Those who care about clarity when reading from screens, may like to read this long account from a Microsoft engineer of the improvements to ClearType in the new Windows 7, including a new ClearType Tuner. ClearType is absolutely vital if you want to use your laptop as if it were an ebook reader.
I’ve used the Tuner (my desktop is now running on Windows 7 RC) and it works well, although the personalised changes it makes are very subtle. ClearType is enabled by default in Windows 7.
Those who are not going to plough through the article may still be interested to read the key findings…

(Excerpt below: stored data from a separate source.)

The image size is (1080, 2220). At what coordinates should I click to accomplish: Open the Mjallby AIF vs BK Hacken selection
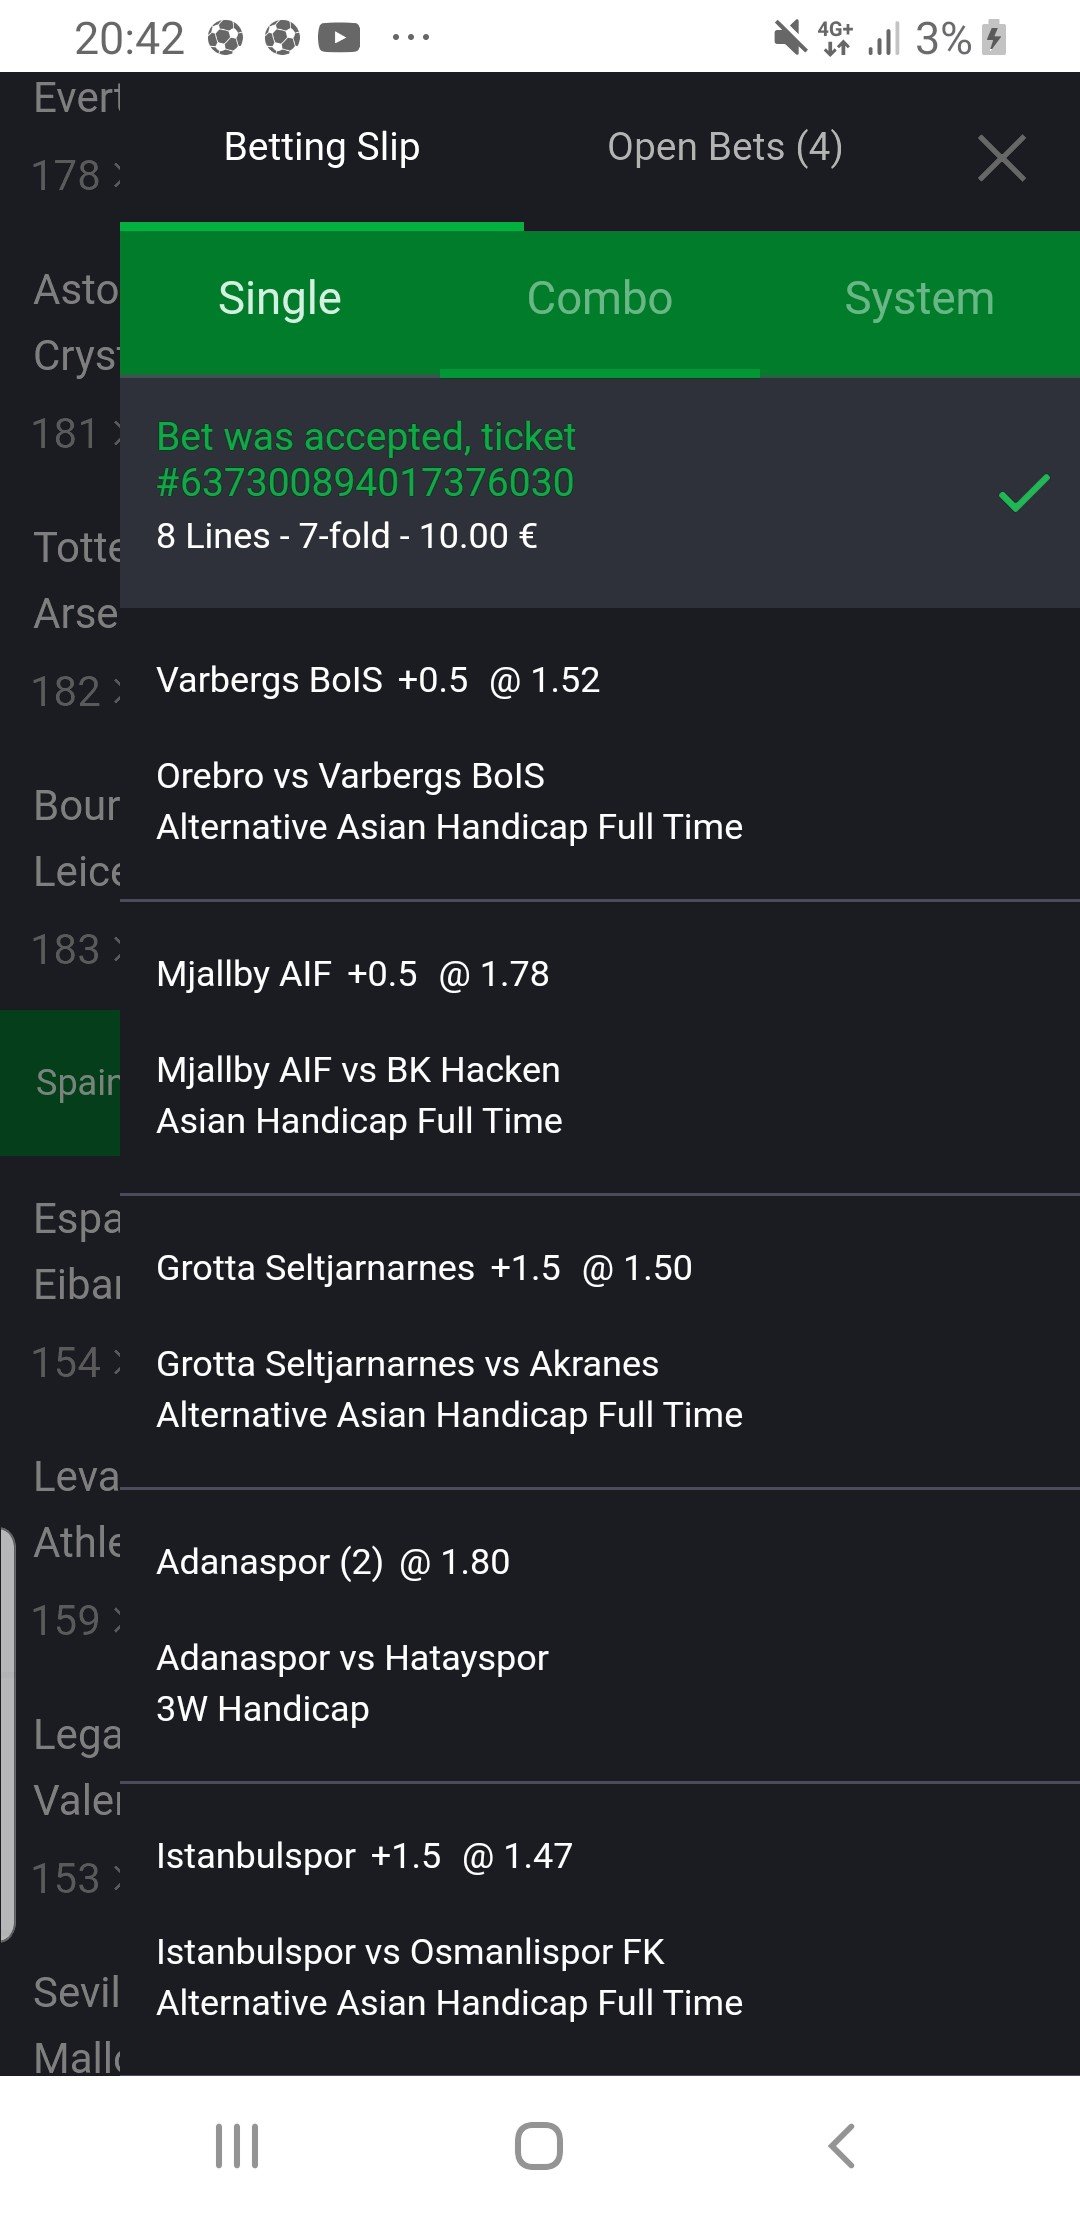tap(359, 1070)
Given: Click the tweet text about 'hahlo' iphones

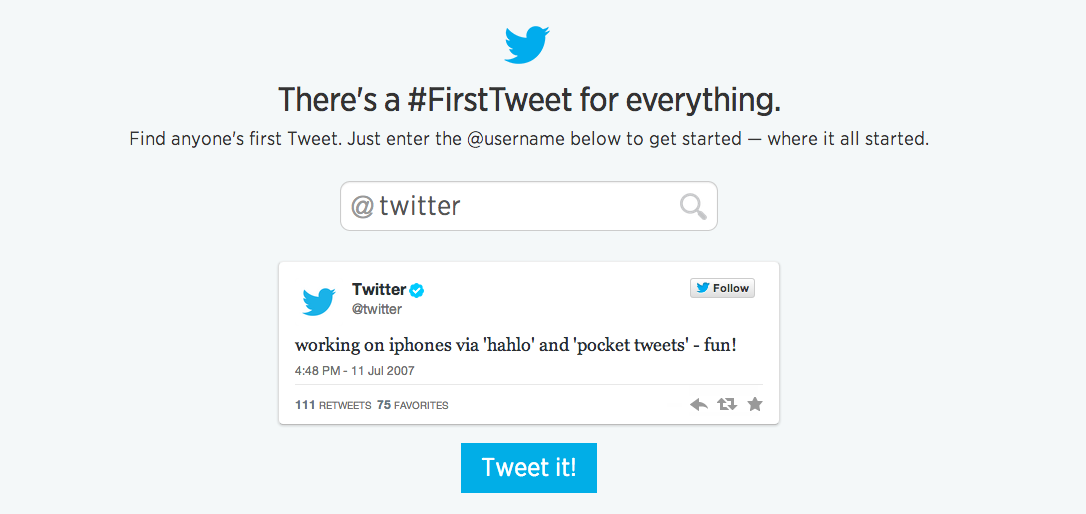Looking at the screenshot, I should (515, 345).
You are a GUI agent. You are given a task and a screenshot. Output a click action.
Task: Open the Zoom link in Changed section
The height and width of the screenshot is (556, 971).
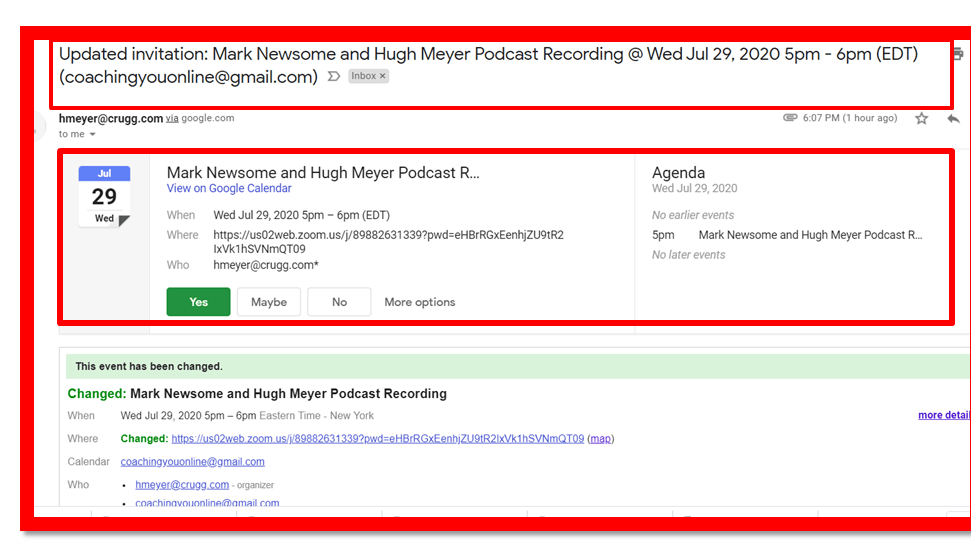(x=377, y=439)
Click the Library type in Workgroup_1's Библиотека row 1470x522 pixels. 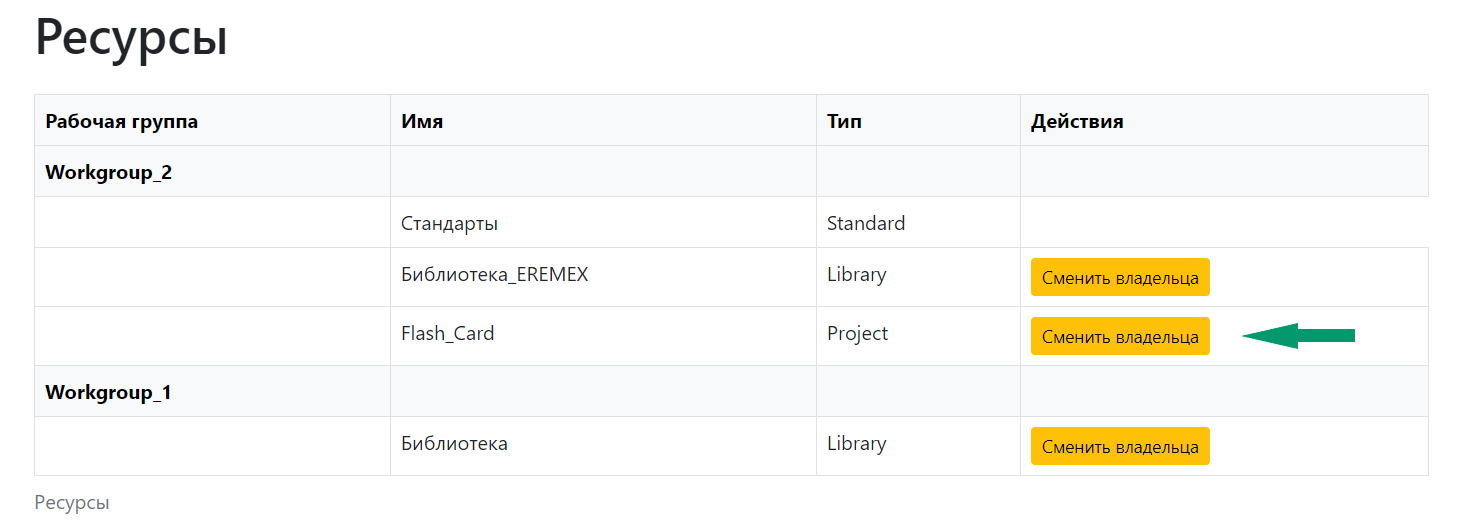(x=856, y=443)
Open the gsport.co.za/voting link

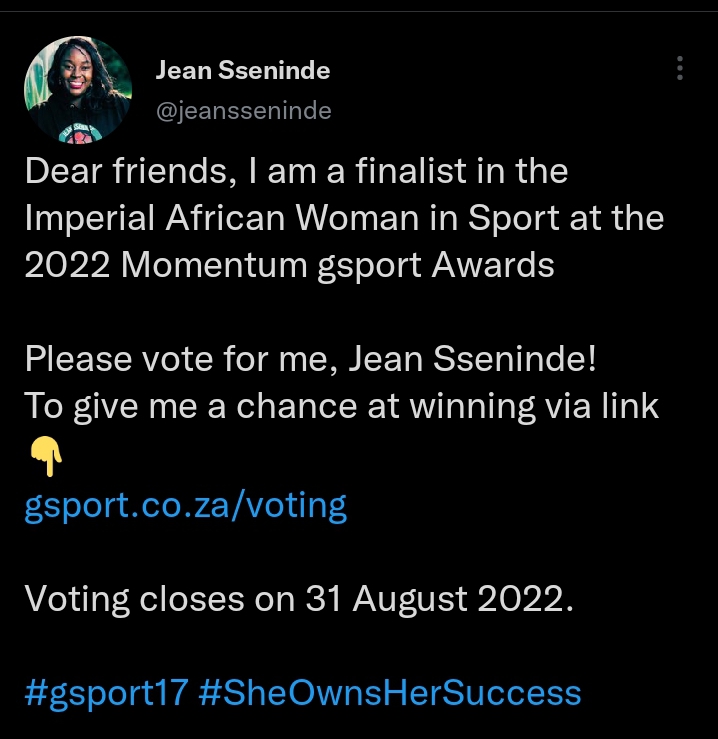185,506
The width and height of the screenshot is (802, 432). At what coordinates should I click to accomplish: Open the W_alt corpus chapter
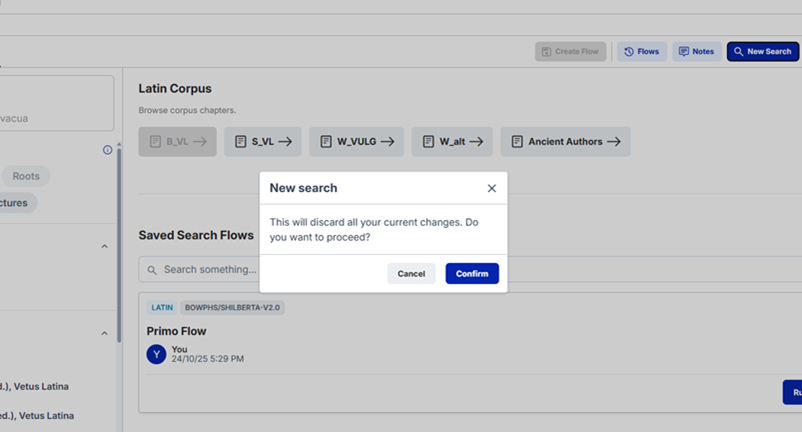452,142
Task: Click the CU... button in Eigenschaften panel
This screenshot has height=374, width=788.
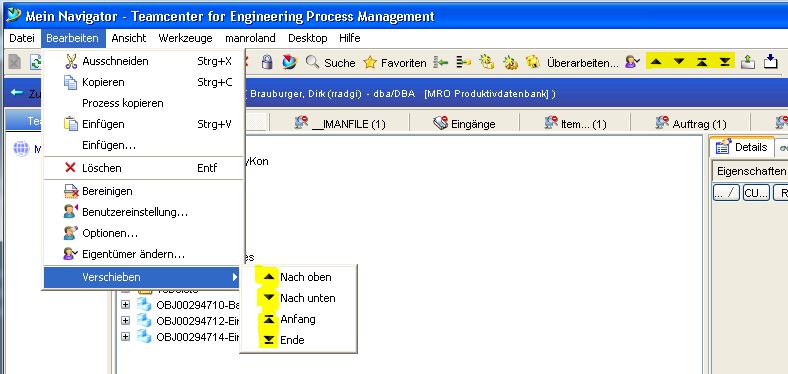Action: [x=756, y=193]
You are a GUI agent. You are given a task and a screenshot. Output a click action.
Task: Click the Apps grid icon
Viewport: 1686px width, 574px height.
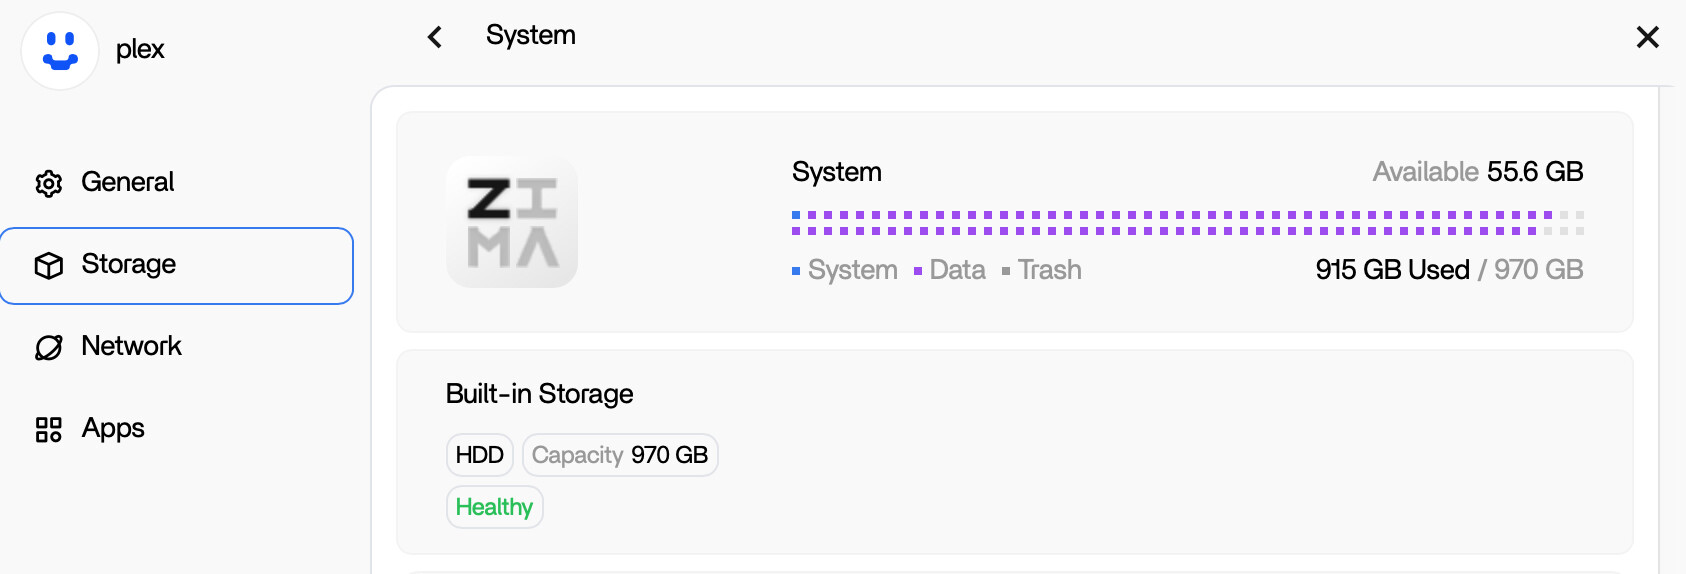coord(49,429)
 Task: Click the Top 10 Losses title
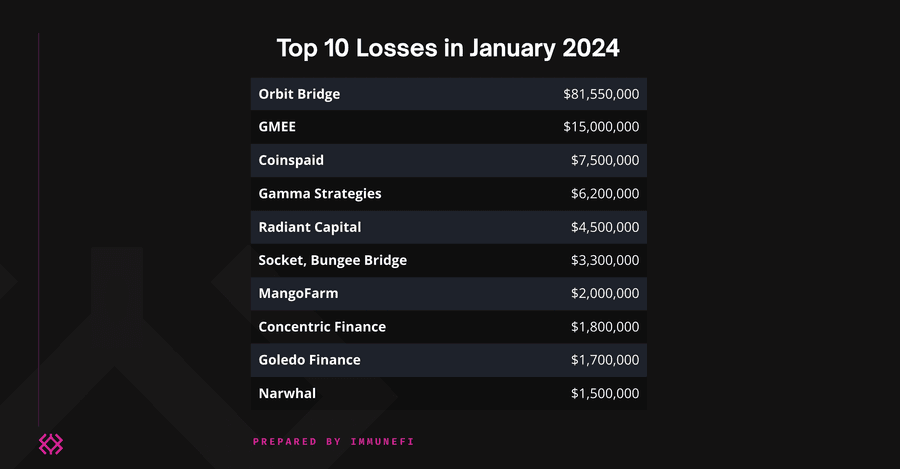click(x=448, y=48)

* We’ve measured an improvement in word recognition accuracy of 17% using ClearType over bi-level rendering.
* We’ve found a 5% speed improvement in reading speed and a 2% improvement in comprehension (this is remarkable) using ClearType
XP and Vista have ClearType — but I don’t think it’s enabled by default in XP, and there’s no Tuner in Vista (the Tuner is an optional download). Given the figures above, it sounds like students would benefit from having a canteen “ClearType tuning surgery” for their laptops, during the Autumn term.
Oh, and there’s another nice if rather minor benefit for Windows 7 users. W7 comes with a native standalone XPS reader, XPS being the “XML paper specification” which is a competitor to PDF. Sadly the XPS reader/viewer appears to have no sample XPS documents, although you can download the official Microsoft sample pack here. It’s primitive as a reader, but unlike Acrobat Reader, XPS Reader automatically shows pages in two-up view (aka ‘facing’) when in full-screen mode. In Acrobat you need to burrow into Edit / Preferences / Full Screen / Uncheck box to “Fill screen with one page at a time” to get a two-up page display in full-screen mode.